No intercept was included in the basis functions.
```{r}
library(splines)
cubic_spline_fit <- lm(bone ~ ns(age, df=3), data = train_set)
myscatterplot(cubic_spline_fit)
```
The above figure suggests a good fit as the fitted curve seem to capture the nonlinear relationship reasonably well.
```{r}
c_spline_predicted <- predict(cubic_spline_fit, newdata = test_set)
obs_pred_plot(c_spline_predicted)
```
Given the above plot, it can be said that the regression spline model was not able to most of the observations in the test set correctly since a good number of the data points are far from the reference line. However, the predictions do not appear extremely unreasonable.
```{r}
(c_spline_mse <- mean((test_set$bone - c_spline_predicted)^2))
```
For this model, the prediction MSE is `r c_spline_mse`.

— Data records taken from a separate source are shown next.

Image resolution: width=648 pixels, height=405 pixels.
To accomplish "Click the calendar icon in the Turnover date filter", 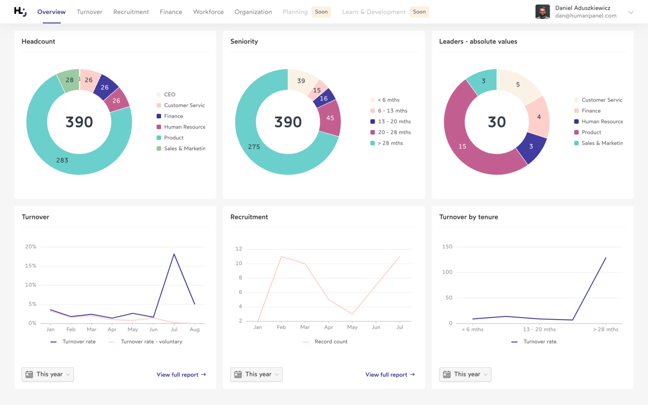I will 29,374.
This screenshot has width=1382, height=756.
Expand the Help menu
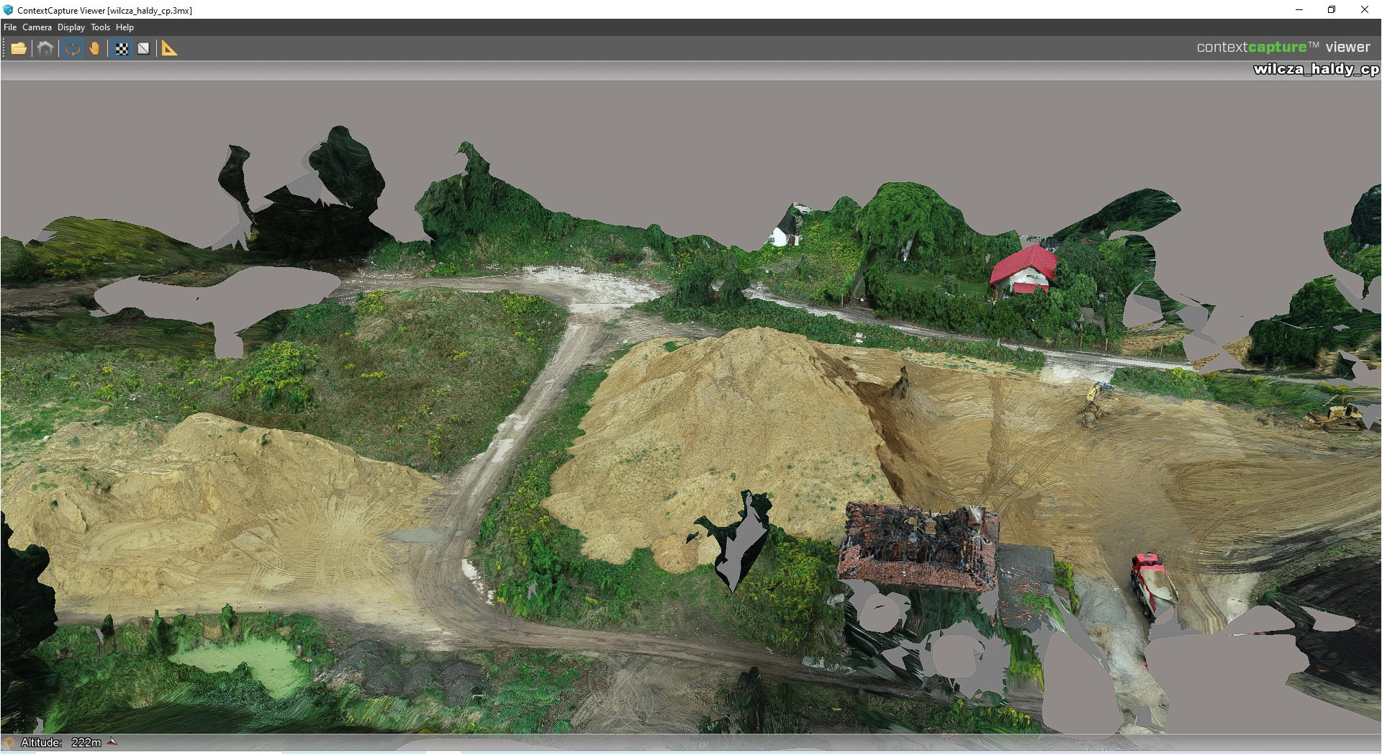click(125, 27)
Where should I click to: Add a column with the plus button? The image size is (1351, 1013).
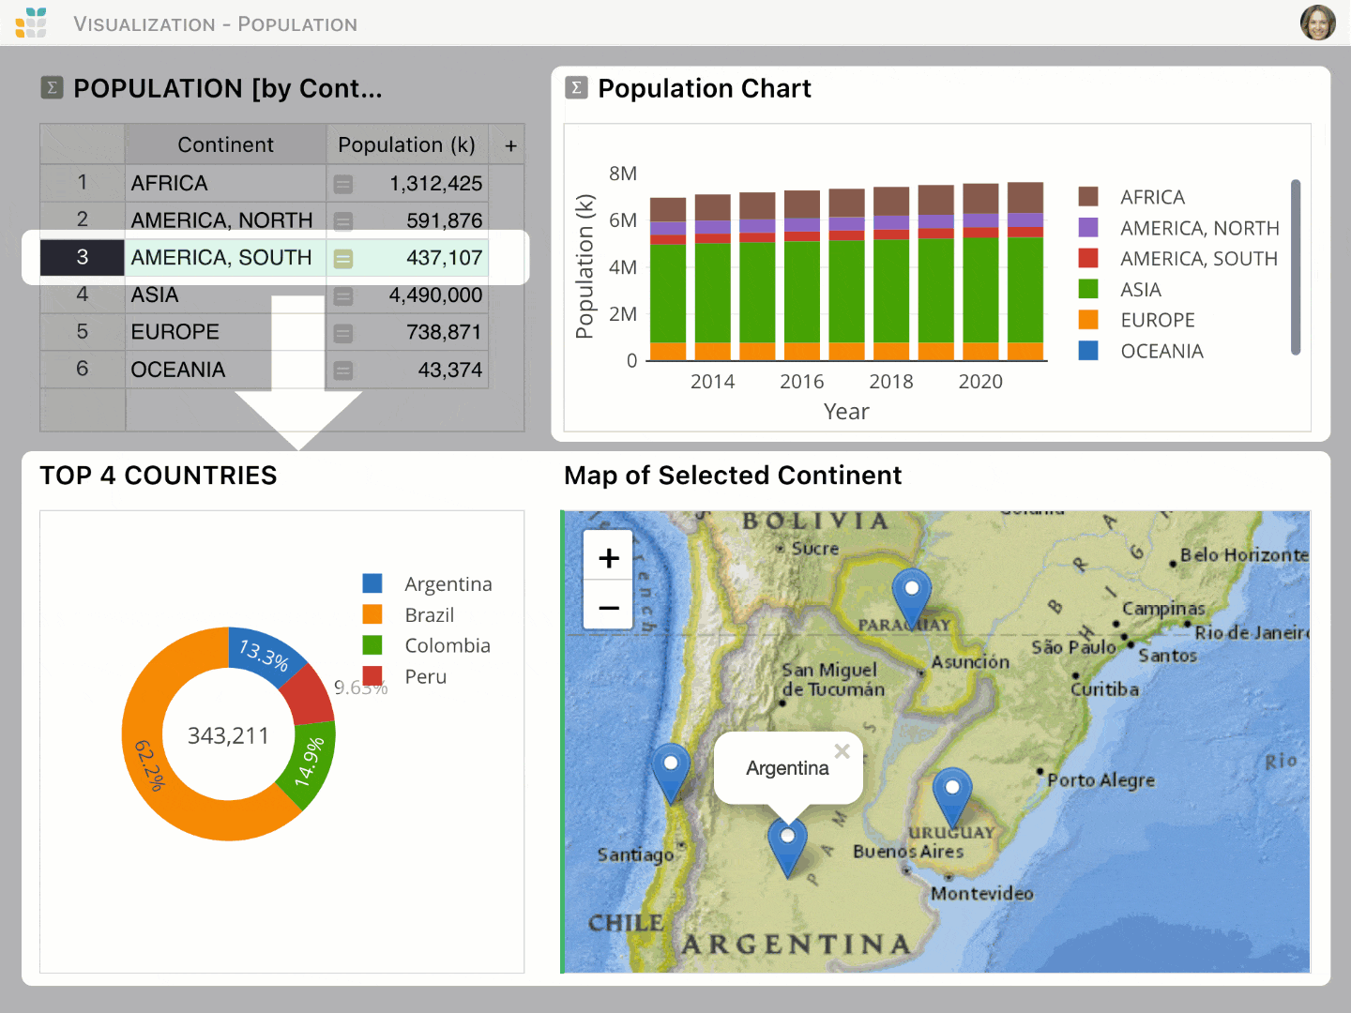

## Part (b): Smoothing Splines
By setting the `cv` argument of the `smooth.spline()` function to **false**, the generalized cross-validation (GCV) procedure was used to determine the optimal *smoothing parameter* at $ spar =0.7175$ and a tuning parameter $df = 5.865$.
```{r}
ss_fit <- smooth.spline(train_set$age, train_set$bone, cv=F)
# checking the optimal tuning parameter
ss_fit
# scatter plot of data with fitted curve
myscatterplot(fitted = predict(ss_fit, train_set$age)$y)
```
It is clear from the above figure that the smoothing splines appear to fit the data well.
```{r}
ss_predicted <- predict(ss_fit, test_set$age)
obs_pred_plot(ss_predicted$y)
```
Although a good number of the points deviate from the reference line, they are not extremely far away to suggest unreasonable predictions. This result is comparable to the one in part (a).
```{r}
(ss_mse <- mean((test_set$bone - ss_predicted$y)^2))
```
The prediction MSE is `rss_mse`.
# Prediction MSE measures
```{r}
data.frame(Model = c("Exponential", "KNN regressiion", "Kernel regression",
"Local cubic polynomial regression", "Regression splines",
"Smoothing splines"),
`Prediction MSE` = c(reduced_nls_mse,knn_mse, kern_reg_mse, lomse,
c_spline_mse, ss_mse)) %>%
kable(booktabs=T, linesep="") %>%
kable_styling(latex_options = c("HOLD_position")) %>%
kable_classic()
```
From the above table of results, it is clear that KNN gives the best result for the given data since its prediction MSE is the lowest.